Siemens had announced all three of these advisories last Friday on TWITTER.
Honeywell Advisory
This advisory
describes a stack-based buffer overflow vulnerability in the Honeywell
Uniformance Process History Database (PHD). The vulnerability was
self-identified. Honeywell has produced a patch to mitigate the vulnerability.
ICS-CERT reports that a relatively unskilled attacker could
remotely exploit this vulnerability to execute a denial of service attack.
This vulnerability was originally reported on the US CERT
Secure Portal on March 10th, 2016. If you were keeping up with
ICS-CERT activity on the Secure Portal you would already have had more than a
month to figure out how to deal with this advisory.
Siemens Industrial Products Advisory
This advisory
describes a DROWN
vulnerability in a number of Siemens SCALANCE and ROX products. Patches are
still in development. In the meantime, Siemens has provided a series of
countermeasures to reduce the risk of this vulnerability.
ICS-CERT reports that it would be difficult to use one of
the publicly available exloits to remotely exploit this vulnerability to
decrypt intercepted TLS sessions.
NOTE: The initial DROWN vulnerability paper was published on
March 1st, 2016.
NOTE: I have not seen any other ICS vendors reporting DROWN
vulnerabilities. Nor has ICS-CERT issued anything on it to-date. It is highly
unlikely that Siemens is the only vendor with vulnerable systems.
Siemens SCALANCE Advisory
This advisory
describes a resource exhaustion vulnerability in the Siemens SCALANCE S613 firewall
device. The vulnerability was apparently self-identified. Siemens will provide
user specific mitigation measures for this vulnerability. There is no
indication in either the ICS-CERT Advisory or the Siemens ProductCERT
advisory that patches are forth coming for this vulnerability.
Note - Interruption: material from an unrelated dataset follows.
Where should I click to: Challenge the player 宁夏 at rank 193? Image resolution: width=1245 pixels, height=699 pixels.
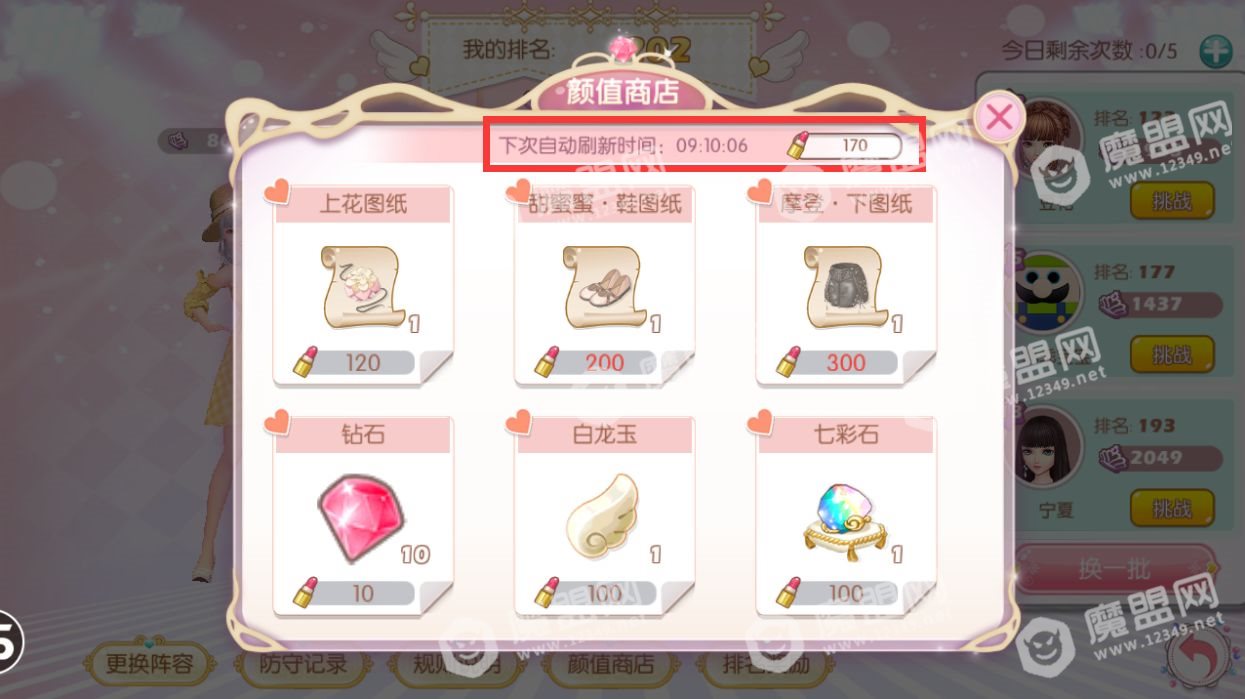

ICS-CERT reports that a relatively low skilled attacker
could remotely exploit this vulnerability to execute a denial of service attack
on the web server on the device.
Siemens glibc Library Advisory
This advisory
describes a buffer overflow vulnerability in the glibc library
of a number of Siemens products. Siemens has produced updates to mitigate this
vulnerability in their ROX II and APE devices. Pending updates for other
affected devices, Siemens provides suggested mitigation measures.
ICS-CERT reports that this vulnerability is remotely
exploitable and exploits are publicly available, but crafting a working exploit
would be difficult. A successful exploit could result in a denial of service
condition. The Siemens ProductCERT
advisory suggests that execution of arbitrary code could result from a
successful exploit; noting that:
“In order to exploit the
vulnerability, the attacker must be able to either trick a targeted host to
resolve attacker-controlled domain names, to use attacker-controlled DNS servers
for resolution, or to gain a privileged network position allowing him to
capture and modify the affected device’s network communication.”
NOTE: This is another library based vulnerability that may
be expected to affect products from other vendors as well.